■ Exercise
Retype exactly the span of lines below from the one with "You are a GUI" through the one with "Image resolution: width=1003". Do not include pictures.

(Saved data entries)
# # # # #
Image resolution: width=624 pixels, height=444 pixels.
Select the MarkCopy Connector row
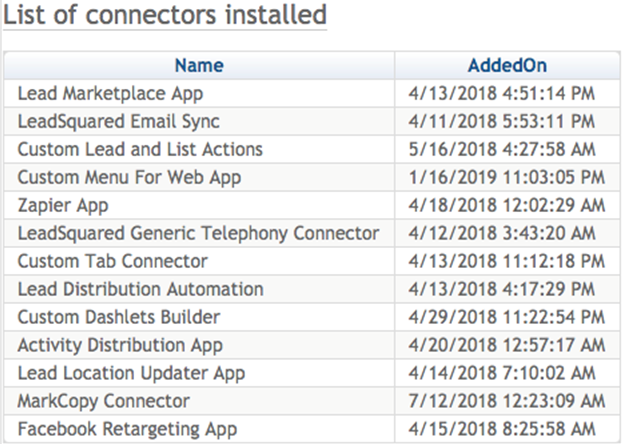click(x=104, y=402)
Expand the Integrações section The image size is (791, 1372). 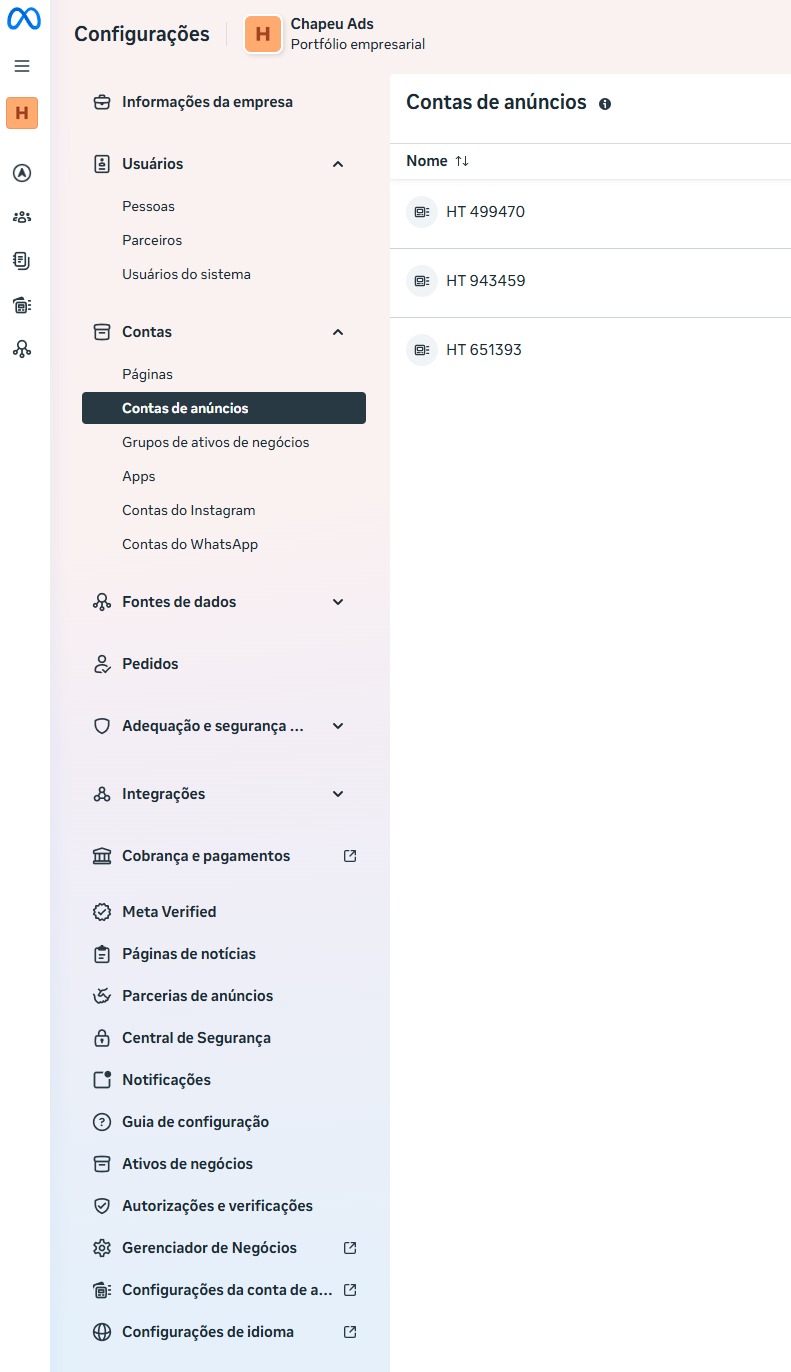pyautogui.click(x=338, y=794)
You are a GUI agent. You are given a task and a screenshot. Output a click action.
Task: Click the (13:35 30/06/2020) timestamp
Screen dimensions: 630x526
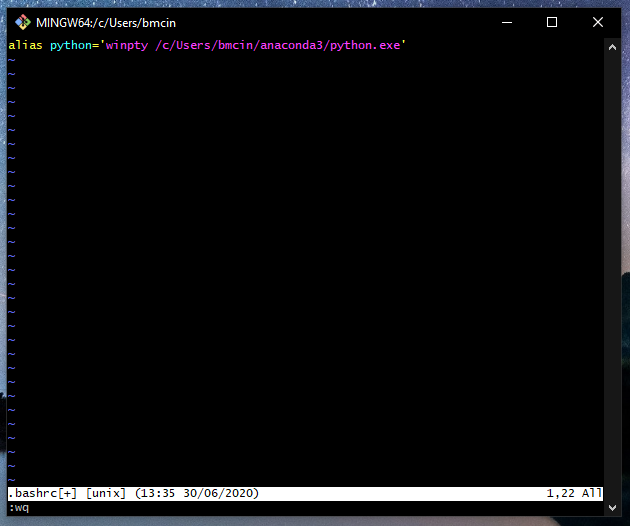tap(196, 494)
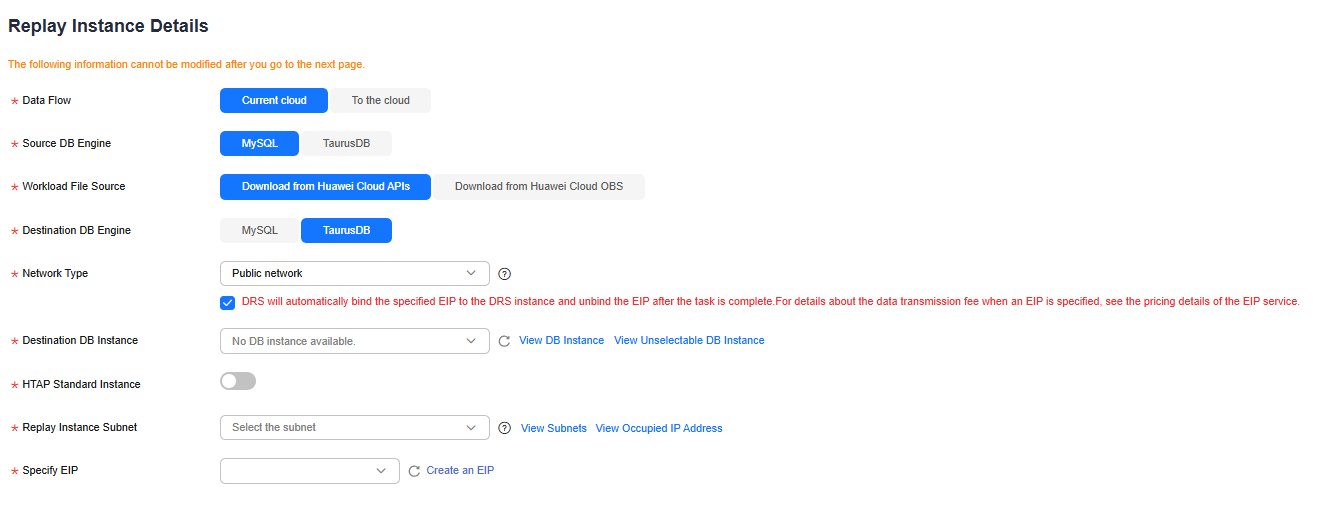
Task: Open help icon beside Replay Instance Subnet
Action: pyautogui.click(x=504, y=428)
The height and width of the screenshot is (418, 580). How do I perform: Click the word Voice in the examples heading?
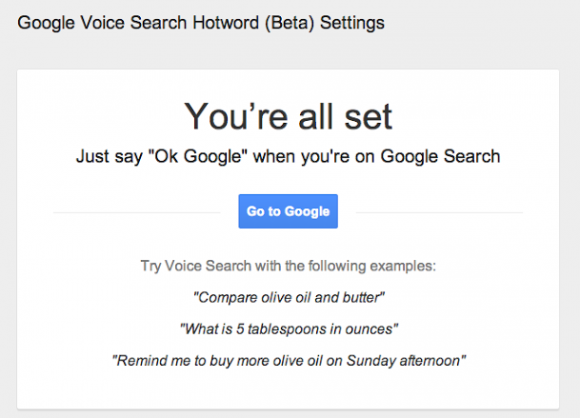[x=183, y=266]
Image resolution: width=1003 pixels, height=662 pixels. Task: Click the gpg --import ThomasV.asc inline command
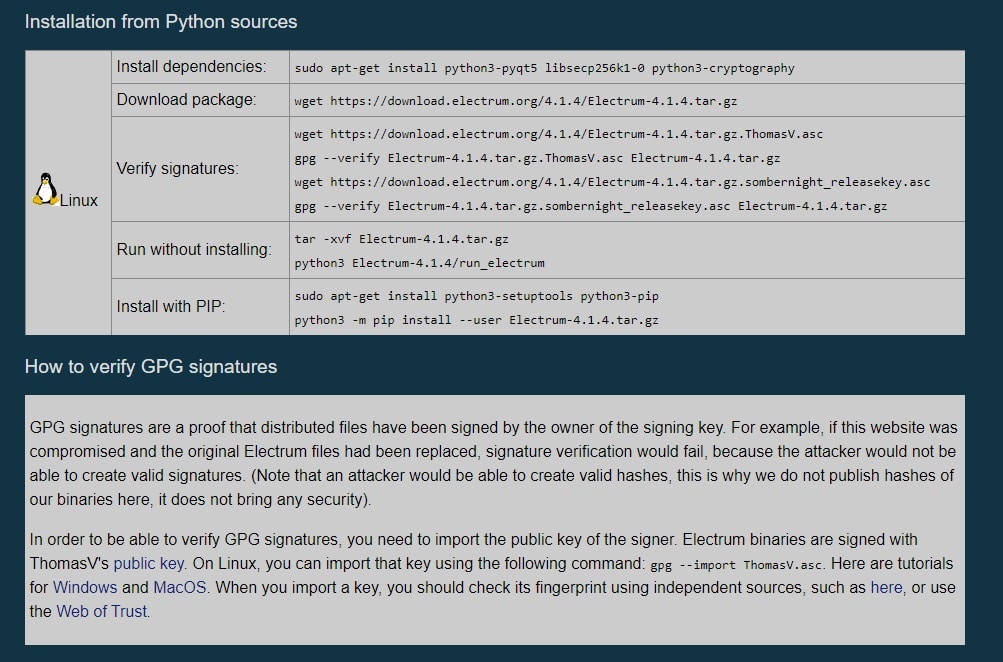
# # # # #
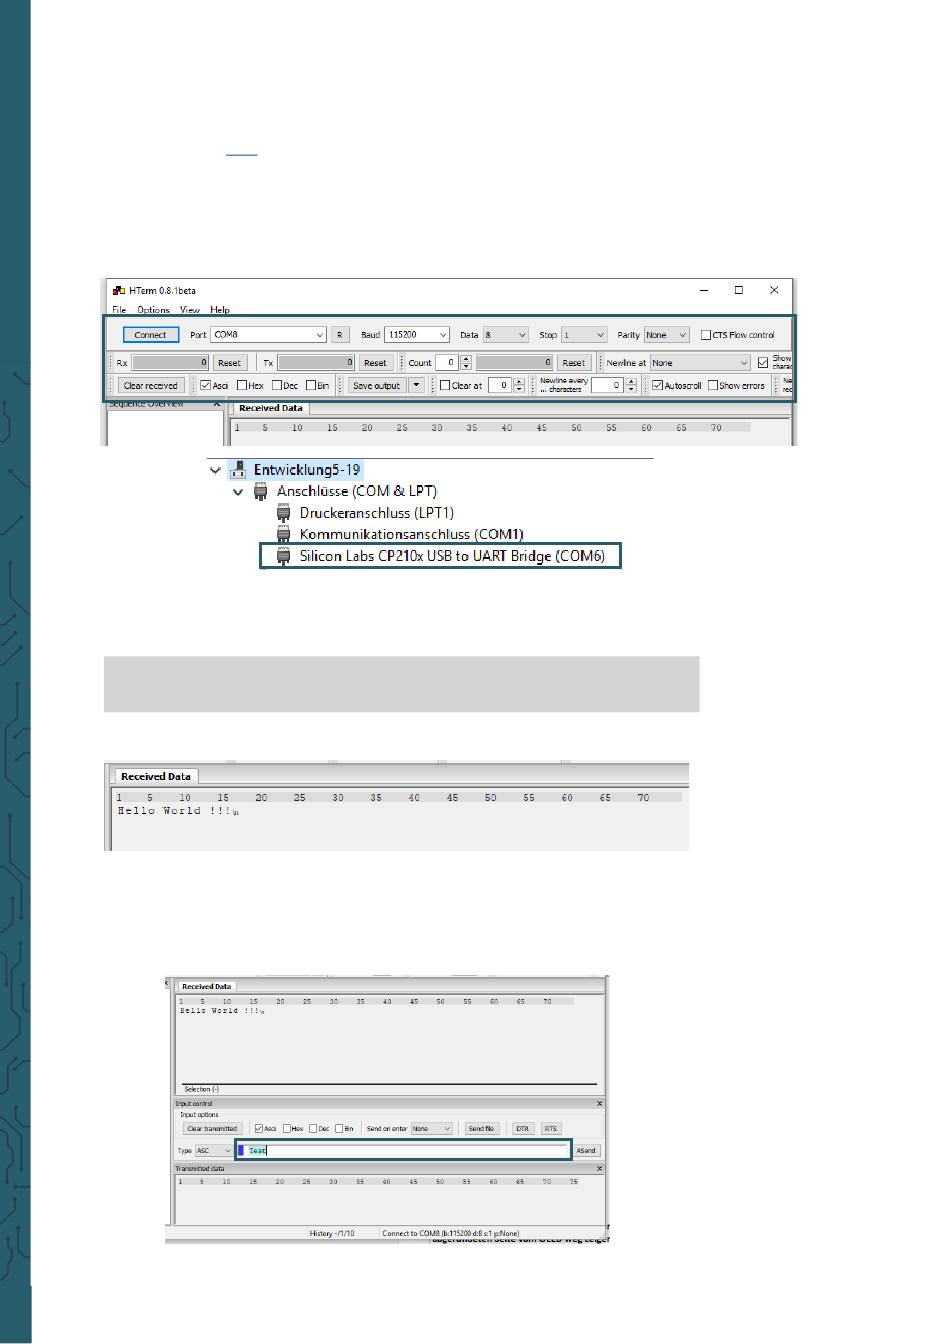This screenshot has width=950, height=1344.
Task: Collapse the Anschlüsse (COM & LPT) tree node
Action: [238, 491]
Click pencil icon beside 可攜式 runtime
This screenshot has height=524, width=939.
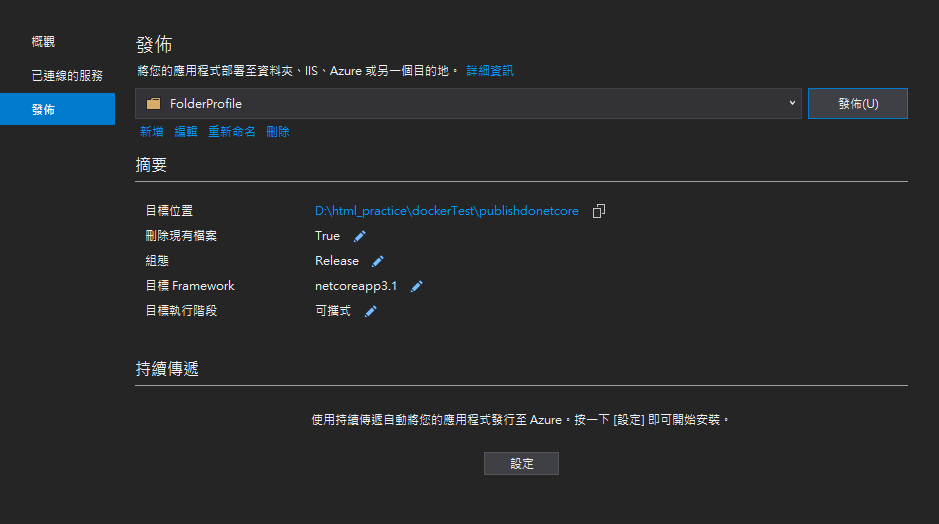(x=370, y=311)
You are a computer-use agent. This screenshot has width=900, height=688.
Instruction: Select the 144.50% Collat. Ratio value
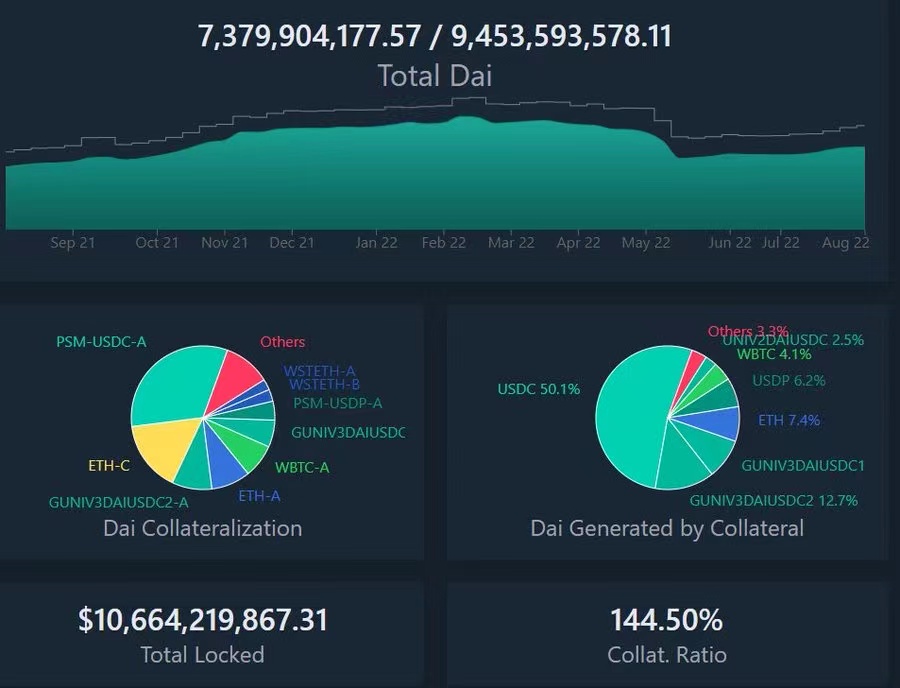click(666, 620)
# # # # #
■ Answer section
You are a GUI agent. You are given a task and a screenshot. Output a click action.
Task: Click the (13:35 30/06/2020) timestamp
Screen dimensions: 630x526
tap(196, 494)
Task: Open help icon beside Replay Instance Subnet
Action: pyautogui.click(x=504, y=428)
The height and width of the screenshot is (418, 580). How do I perform: Click the word Voice in the examples heading?
[x=183, y=266]
Image resolution: width=1003 pixels, height=662 pixels. Task: Click the gpg --import ThomasV.asc inline command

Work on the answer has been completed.